Work required
Copy each line of the listing that includes "comment".

Data
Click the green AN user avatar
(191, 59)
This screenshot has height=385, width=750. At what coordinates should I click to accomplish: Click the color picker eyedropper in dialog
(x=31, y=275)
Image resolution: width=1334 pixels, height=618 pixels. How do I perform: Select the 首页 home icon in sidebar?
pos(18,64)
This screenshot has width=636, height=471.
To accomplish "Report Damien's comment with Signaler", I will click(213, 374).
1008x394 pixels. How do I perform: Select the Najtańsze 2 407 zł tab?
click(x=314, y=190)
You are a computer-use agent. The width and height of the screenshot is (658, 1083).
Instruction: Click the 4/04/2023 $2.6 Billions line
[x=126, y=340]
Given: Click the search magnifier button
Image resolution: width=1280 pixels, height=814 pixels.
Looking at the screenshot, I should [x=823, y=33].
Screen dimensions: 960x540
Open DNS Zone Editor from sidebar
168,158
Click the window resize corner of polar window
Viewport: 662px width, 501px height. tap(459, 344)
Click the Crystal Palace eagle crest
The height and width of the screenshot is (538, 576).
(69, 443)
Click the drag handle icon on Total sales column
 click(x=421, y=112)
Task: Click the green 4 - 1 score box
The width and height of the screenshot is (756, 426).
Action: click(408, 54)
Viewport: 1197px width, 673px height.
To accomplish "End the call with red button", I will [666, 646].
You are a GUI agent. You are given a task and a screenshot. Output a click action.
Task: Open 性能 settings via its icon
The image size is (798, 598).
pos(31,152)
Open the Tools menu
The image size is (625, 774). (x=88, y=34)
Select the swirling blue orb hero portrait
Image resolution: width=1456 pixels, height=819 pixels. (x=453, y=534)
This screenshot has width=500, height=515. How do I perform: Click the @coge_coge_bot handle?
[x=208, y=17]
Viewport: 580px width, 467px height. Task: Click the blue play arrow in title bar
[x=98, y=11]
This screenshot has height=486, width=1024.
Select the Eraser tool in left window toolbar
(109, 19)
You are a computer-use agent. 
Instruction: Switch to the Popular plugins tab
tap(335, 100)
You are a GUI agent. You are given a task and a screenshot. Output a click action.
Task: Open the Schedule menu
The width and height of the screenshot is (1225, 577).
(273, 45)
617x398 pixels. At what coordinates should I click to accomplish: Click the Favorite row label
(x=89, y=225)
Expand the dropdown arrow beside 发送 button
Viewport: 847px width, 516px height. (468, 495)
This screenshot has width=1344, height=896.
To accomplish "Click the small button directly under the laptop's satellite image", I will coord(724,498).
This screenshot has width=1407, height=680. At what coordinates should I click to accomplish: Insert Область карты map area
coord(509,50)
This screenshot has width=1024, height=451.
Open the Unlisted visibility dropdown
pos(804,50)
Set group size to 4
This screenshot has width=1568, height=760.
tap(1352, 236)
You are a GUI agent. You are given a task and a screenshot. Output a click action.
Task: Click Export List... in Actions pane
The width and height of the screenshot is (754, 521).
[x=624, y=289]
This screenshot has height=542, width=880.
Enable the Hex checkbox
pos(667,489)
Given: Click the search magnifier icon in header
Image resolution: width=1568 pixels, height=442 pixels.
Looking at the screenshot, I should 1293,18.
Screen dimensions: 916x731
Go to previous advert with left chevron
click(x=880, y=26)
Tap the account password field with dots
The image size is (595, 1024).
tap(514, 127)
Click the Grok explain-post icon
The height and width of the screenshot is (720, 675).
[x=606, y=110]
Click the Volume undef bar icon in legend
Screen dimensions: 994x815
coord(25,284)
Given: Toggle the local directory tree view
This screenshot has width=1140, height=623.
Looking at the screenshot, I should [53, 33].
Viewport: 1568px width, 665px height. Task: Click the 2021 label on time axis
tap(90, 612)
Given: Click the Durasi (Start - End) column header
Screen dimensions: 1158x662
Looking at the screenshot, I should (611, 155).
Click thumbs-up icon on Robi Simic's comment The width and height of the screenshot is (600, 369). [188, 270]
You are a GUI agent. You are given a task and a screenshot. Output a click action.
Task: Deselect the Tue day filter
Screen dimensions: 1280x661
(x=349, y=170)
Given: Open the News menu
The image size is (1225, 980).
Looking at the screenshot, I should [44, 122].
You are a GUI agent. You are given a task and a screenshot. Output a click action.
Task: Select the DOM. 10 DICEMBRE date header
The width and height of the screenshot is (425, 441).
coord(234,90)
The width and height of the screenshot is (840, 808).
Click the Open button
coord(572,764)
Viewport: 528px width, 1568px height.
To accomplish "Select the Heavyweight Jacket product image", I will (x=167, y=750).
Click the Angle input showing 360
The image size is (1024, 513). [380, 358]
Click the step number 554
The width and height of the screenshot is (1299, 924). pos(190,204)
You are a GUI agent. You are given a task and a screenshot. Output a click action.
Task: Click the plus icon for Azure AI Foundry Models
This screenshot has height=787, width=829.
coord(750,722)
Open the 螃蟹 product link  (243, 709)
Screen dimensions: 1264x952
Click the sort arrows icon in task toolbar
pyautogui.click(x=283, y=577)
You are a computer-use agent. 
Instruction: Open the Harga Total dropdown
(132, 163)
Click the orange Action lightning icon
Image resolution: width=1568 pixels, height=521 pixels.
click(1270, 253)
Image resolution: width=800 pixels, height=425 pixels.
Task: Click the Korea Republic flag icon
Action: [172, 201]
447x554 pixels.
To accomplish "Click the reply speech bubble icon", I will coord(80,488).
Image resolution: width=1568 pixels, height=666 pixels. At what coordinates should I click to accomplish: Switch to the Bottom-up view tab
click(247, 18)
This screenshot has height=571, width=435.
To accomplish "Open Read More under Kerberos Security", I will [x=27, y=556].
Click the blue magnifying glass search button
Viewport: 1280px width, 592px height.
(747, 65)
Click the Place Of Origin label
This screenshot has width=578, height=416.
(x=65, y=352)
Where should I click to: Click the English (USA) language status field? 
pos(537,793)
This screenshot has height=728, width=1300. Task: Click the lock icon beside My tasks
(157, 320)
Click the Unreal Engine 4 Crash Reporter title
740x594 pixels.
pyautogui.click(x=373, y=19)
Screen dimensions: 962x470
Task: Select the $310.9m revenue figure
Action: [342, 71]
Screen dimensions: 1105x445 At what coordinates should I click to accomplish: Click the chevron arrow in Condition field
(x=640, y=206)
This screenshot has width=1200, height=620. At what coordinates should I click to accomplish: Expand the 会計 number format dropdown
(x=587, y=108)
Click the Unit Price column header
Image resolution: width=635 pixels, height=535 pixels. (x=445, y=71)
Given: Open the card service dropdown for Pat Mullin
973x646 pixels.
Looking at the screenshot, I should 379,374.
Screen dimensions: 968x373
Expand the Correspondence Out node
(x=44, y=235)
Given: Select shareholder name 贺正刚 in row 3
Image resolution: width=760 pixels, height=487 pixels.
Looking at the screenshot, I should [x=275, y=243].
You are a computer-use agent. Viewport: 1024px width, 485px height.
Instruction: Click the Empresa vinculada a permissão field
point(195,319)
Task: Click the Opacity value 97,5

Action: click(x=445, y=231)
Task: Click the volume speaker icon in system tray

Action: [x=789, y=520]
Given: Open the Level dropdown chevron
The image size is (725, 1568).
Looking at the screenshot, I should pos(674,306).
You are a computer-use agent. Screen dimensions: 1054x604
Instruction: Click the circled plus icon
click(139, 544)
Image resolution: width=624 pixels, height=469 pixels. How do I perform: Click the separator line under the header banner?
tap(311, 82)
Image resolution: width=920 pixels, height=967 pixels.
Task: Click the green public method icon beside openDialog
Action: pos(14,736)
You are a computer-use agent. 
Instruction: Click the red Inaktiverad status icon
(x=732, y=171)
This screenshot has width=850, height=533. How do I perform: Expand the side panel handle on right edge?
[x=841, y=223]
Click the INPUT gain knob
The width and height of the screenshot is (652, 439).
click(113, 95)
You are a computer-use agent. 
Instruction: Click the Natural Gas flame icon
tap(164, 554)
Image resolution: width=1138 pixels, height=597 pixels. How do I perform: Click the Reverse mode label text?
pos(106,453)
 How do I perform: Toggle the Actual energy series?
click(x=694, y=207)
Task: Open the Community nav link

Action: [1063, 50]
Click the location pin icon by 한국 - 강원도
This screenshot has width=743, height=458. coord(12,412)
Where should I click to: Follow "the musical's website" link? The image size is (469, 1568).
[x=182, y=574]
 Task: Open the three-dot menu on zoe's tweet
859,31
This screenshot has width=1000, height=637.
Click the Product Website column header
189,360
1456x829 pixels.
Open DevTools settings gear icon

Answer box
To accomplish "Report Damien's comment with Signaler", I will click(213, 374).
Click thumbs-up icon on Robi Simic's comment The width and height of the screenshot is (600, 369). [188, 270]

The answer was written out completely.